James Peterson Shares His Cooking Wisdom

Instead of reading from his new cookbook Cooking, with its 600 recipes and 1500 photographs, James Peterson, cookbook writer, cooking instructor, and former chef, told an audience of inquisitive members at the James Beard House yesterday an abridged story of his life. Peterson became interested in food at a very young age despite his mother’s lack of culinary expertise and penchant for cooking frozen meals. He recalls the early 1960s in America as a time that was culturally deprived in terms of food. His two Southern Californian aunts eventually ignited a love for food in young Jim. From them Peterson gained an appreciation for liqueur at the prime age of 10. Jim would visit the two women for a few weeks at a time, and at one such visit he was asked what he wanted for dessert. His reply was Crêpe Suzette only because he had heard his mother say it was the fanciest. It took a long time for the dessert to be prepared, with Jim helping measure the Grand Marnier, but it turned out wonderful. At another visit, Jim’s mother sent along a gift of Irish Mist liqueur. His aunts gave Jim a drink of the liqueur and in the following nights for two weeks they tested all different liqueurs. At an upcoming show and tell at his school, Jim, a fourth grader, gave his presentation on the different liqueurs of the world to an uninterested classroom and a shocked teacher.

At the age of sixteen, Jim became interested in chemistry. Like cooking, he found chemistry intriguing because it was a process of discovering what happened to substances when heated. After going to school for chemistry, Jim found his choice of career disillusioning and decided to take a trip to the Far East in search of a guru. After a fruitless search in India, Peterson fell back, out of necessity, on cooking as a short-order cook. He continued his travels by making his way from east to west, even going as far as Japan and finally ending up in France, a place that became his turning point. In France Peterson truly discovered culture in food. He saw that the French cared enough about food to talk about it on a daily basis, whereas in America eating food was simply a time where conversation recounting the day might be held. A meal of chicken poached in cream with tarragon was Peterson’s moment of discovery. It was at that moment that he decided to make a career in food. He went back to the U.S. and worked again as a cook until inspiration struck in the form of Richard Olney’s book Simple French Food, which led him on a quest to find Olney, who at the time was living in France. Olney was happy to recommend restaurant apprenticeships and Peterson ended up working at two different three-star Michelin restaurants while taking courses at Le Cordon Bleu. At these venerable restaurants Peterson says he learned that cooking, even of the most extravagant kind, is doing a lot of little things right.

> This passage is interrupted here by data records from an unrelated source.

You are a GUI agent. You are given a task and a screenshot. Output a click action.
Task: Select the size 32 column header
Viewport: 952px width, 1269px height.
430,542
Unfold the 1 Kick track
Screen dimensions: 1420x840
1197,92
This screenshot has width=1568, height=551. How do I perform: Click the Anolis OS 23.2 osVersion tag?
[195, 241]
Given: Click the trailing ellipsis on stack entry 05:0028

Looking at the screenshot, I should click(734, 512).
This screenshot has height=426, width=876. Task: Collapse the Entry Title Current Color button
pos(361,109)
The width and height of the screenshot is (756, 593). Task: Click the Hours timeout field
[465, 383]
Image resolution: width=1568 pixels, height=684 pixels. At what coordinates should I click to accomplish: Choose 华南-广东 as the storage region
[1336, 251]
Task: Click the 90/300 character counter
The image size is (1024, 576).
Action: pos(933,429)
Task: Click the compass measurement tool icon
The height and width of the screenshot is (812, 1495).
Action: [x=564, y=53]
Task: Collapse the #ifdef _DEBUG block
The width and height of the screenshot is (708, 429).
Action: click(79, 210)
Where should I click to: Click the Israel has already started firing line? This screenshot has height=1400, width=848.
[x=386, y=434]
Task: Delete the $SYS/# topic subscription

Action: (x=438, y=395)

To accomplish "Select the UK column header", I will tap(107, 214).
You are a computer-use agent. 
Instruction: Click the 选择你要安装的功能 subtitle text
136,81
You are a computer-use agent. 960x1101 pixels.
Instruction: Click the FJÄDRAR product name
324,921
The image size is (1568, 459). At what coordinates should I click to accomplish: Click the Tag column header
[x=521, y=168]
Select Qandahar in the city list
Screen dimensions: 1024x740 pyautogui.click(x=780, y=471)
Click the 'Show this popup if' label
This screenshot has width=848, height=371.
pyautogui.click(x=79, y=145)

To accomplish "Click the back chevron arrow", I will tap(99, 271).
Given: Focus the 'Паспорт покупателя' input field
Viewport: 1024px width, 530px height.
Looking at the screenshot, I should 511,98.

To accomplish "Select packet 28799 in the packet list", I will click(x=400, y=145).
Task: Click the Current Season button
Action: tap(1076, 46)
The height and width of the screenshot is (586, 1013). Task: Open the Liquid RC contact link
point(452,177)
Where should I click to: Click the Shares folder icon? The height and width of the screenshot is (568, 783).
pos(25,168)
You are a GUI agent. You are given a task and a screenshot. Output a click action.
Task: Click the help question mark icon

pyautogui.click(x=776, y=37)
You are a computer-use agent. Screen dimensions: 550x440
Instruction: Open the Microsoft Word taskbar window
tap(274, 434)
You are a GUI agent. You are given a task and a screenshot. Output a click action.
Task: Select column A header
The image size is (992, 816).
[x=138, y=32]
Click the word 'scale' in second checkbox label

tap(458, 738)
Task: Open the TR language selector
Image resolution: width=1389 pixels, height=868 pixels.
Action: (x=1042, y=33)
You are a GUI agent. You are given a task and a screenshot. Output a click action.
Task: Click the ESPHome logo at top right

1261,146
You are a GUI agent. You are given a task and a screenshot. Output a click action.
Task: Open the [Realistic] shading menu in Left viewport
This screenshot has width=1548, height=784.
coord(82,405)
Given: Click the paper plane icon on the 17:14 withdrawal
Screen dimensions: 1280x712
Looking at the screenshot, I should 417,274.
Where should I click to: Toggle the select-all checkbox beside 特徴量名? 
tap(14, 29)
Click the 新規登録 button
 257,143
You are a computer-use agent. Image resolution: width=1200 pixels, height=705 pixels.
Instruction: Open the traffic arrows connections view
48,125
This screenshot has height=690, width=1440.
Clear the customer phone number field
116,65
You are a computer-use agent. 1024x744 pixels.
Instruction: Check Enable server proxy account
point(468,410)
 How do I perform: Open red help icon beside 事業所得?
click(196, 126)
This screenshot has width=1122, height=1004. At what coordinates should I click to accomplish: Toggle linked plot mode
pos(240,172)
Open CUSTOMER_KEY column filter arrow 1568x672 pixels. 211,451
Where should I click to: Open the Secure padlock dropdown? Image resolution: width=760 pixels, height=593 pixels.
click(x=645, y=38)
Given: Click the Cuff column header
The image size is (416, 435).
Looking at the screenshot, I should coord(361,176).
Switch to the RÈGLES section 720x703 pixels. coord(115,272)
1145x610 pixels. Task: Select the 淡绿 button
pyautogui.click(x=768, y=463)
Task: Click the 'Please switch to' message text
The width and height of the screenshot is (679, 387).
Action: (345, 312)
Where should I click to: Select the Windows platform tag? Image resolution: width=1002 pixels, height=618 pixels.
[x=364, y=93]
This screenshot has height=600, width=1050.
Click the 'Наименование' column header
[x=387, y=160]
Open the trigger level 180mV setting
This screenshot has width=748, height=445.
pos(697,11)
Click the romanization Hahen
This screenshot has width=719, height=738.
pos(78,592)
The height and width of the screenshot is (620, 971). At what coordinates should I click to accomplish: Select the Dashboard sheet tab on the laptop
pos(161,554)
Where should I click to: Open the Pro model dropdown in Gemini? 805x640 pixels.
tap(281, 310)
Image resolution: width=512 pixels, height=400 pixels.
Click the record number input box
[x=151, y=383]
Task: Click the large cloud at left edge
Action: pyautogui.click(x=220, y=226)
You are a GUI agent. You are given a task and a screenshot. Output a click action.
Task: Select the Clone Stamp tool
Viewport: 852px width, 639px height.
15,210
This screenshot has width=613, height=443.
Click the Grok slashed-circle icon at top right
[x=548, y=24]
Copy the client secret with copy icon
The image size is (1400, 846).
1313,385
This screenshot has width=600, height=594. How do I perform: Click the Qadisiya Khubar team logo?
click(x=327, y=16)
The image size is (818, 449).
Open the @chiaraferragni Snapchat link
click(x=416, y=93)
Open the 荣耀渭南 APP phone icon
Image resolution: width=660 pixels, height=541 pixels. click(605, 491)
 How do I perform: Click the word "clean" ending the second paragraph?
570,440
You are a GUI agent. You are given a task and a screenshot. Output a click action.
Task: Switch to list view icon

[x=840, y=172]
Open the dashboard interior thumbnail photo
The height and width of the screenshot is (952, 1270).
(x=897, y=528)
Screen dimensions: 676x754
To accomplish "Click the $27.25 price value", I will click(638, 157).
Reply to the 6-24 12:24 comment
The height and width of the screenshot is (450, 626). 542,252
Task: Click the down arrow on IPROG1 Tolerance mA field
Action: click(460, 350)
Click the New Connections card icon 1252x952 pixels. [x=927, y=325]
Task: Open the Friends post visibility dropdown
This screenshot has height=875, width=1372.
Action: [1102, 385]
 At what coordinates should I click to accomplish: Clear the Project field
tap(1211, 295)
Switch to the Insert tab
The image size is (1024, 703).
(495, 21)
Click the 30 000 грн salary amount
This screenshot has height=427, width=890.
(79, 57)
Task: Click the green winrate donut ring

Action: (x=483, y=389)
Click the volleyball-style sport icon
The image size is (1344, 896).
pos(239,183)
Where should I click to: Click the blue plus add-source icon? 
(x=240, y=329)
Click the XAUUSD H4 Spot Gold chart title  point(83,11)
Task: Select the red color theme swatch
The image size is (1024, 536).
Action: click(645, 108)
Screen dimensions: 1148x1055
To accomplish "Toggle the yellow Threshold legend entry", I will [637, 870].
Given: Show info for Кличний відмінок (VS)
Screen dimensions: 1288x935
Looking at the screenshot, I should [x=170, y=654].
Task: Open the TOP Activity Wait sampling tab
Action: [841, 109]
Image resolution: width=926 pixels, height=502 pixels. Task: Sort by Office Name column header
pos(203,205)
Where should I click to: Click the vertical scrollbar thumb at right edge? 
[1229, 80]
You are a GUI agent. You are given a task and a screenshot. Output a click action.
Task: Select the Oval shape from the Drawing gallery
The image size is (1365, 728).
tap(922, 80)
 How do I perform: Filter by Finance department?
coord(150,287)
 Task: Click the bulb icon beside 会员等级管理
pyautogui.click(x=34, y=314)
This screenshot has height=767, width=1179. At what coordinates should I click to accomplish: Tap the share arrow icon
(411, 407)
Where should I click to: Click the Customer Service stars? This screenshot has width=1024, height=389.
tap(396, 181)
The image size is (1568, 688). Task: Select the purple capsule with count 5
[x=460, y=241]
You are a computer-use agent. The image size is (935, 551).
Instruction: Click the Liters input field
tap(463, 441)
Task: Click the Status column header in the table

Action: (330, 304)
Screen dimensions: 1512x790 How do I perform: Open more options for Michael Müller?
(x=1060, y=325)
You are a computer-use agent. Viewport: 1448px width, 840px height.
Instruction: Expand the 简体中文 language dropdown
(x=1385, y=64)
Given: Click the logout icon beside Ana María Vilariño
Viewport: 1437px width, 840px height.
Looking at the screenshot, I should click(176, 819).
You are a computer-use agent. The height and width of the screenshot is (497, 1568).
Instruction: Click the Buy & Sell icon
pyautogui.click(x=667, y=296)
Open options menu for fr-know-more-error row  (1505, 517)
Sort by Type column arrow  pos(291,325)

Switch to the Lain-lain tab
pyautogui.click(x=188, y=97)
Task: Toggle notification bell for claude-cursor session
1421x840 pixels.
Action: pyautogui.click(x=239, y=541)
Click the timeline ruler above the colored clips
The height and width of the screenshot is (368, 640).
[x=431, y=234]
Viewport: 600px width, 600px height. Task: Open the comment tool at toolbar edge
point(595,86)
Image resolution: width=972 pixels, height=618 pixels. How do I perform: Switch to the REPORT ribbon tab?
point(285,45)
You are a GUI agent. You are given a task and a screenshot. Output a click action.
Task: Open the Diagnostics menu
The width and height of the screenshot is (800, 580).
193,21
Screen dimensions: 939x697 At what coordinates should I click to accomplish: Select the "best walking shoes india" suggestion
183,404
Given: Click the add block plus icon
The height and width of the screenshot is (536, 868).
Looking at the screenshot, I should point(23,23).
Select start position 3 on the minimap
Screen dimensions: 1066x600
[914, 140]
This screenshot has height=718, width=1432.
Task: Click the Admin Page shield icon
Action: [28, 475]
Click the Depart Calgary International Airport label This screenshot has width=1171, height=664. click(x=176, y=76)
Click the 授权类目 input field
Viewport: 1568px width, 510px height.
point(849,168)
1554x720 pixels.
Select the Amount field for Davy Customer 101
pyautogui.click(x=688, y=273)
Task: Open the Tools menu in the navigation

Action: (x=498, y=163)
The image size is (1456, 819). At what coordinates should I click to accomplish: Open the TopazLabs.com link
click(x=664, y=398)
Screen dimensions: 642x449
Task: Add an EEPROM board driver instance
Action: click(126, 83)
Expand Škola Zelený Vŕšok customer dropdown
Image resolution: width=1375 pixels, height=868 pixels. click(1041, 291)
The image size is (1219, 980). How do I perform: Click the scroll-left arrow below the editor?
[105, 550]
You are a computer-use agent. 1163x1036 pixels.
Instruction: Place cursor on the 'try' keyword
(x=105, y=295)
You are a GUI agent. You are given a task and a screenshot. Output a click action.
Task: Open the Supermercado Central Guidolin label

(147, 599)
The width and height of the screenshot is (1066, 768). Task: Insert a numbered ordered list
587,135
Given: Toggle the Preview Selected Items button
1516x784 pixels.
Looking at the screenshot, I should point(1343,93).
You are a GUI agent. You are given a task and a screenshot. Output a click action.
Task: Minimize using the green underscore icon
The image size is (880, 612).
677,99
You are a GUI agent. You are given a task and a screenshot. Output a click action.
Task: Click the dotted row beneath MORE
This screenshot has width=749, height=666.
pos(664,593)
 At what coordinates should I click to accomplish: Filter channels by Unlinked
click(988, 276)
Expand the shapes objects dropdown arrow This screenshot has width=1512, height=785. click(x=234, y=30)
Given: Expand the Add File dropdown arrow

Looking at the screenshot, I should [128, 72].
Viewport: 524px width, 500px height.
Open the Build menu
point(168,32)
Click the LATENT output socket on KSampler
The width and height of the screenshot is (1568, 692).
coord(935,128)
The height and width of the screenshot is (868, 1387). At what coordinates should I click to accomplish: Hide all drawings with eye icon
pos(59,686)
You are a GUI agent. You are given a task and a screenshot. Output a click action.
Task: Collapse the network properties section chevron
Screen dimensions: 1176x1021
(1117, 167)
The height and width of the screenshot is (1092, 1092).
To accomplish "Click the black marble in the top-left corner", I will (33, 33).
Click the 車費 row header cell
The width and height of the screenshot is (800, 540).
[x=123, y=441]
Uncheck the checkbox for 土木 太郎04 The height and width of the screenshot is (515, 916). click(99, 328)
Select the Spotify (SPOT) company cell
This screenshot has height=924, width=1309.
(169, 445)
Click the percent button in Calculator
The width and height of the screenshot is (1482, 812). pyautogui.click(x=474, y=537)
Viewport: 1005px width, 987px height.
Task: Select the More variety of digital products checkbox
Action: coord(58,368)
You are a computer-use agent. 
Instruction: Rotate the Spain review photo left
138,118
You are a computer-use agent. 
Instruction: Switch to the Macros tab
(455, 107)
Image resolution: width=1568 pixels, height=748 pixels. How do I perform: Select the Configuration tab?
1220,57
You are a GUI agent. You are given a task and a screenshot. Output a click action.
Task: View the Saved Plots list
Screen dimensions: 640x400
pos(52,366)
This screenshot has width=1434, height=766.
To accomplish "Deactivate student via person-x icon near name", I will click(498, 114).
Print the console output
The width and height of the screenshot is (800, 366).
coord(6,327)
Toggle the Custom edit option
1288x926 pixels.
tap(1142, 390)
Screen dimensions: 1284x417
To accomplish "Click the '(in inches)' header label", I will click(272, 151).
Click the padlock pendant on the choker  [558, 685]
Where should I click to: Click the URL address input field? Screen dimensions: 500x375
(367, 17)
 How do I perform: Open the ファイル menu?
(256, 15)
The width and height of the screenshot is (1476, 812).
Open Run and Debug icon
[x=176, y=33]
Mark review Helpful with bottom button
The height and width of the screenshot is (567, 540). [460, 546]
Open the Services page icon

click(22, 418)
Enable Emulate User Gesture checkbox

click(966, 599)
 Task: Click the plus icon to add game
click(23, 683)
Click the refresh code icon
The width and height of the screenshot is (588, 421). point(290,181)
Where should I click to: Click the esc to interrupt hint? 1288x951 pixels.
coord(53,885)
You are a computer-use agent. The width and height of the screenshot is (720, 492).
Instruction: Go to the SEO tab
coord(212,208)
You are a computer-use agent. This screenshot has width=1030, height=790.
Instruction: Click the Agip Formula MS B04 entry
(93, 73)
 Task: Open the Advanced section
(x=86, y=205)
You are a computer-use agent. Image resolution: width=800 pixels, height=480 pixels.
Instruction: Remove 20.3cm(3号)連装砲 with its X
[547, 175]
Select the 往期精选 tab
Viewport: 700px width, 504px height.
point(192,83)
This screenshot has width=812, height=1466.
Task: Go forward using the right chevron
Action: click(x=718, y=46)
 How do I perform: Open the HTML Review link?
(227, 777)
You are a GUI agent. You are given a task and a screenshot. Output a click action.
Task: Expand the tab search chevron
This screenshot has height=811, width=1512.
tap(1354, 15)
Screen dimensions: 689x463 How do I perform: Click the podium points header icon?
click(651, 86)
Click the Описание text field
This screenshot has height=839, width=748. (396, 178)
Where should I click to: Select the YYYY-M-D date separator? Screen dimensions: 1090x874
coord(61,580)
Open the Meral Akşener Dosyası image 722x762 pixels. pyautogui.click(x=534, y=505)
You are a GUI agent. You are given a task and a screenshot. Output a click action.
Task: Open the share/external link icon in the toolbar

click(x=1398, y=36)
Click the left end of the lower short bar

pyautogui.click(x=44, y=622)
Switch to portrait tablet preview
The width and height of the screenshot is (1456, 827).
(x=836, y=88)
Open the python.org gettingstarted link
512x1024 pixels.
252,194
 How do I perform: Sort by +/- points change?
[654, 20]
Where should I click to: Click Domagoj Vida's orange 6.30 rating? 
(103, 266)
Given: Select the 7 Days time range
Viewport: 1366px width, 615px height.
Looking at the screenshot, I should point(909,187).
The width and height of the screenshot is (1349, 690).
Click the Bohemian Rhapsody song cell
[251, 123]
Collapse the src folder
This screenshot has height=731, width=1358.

Back in New York, Peterson worked at various French restaurants until he became chef at Le Petite Robert, where he worked for four years until its closing. He then went on to teach culinary classes at both the French Culinary Institute, while also writing its curriculum, and the Institute for Culinary Education. Afterward he authored his first book Sauces, which won the James Beard Award for best cookbook of the year and is to this day considered seminal in the field. According to Peterson, the book made for the demystification of complicated recipes for French sauces by providing systematic descriptions for preparation that were missing in most sauce recipes of the time. Many more cookbooks followed.

Peterson finished his talk with advice for new food writers and cooks. For writers, Peterson says, it is very important to find one’s voice. In his own books Peterson says that his style has changed over the years, from an authoritative voice in Sauces to a lighter voice for home cooks in Splendid Soups. It is important for a food writer to develop that style and recognize the audience that he or she is writing for, be it an imaginary one at first. For cooks, Peterson says that first and foremost recipes must work. Good recipes only come about by having good technique and testing, testing, testing. Peterson finds cooking and jazz analogous: in jazz one learns many chords and notes to improvise the music; in cooking one learns technique which is then transferred to the preparation of the meal. Final words of advice from James Peterson: if it tastes good, use it; our senses are reliable, so season until it tastes good; and be generous with salt.

Peterson continues to create cookbooks, for which he shoots his own photography, and is currently working on a meat book that had been on the back burner—the missing link, according to Peterson, in his gamut of cookbooks. Peterson teaches food styling at the Institute for Culinary Education.